The first use of CRA’s resolution of disapproval came about five years after the law passed in 1996, and it was a repeal of OSHA’s ergonomics program standard implemented in 2000. President George W. Bush signed the resolution early in his first term.

One supporter of CRA, the Pacific Legal Foundation, states on its Red Tape Rollback website that Congress could repeal even more regulations because “many agencies failed, for whatever reasons” to send required reports on rules to Congress.

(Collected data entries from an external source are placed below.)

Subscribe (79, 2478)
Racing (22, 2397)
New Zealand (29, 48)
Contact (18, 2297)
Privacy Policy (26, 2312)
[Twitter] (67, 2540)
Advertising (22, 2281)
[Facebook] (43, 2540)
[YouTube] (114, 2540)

It contends that the 60-day review clock begins on the later of two days: on a rule’s publication date or when the regulation is sent to congressional lawmakers for review.

“Any rule an agency has failed to submit to Congress is unenforceable under the CRA and remains vulnerable to Congress’s disapproval when it is finally properly reported,” according to the Red Tape Rollback website.

In May 2017, Sen. Cory Booker (D-NJ) introduced the Sunset the CRA and Restore American Protections Act of 2017, also known as the SCRAP Act. At press time, that legislation remained stalled in the Senate Homeland Security and Governmental Affairs Committee.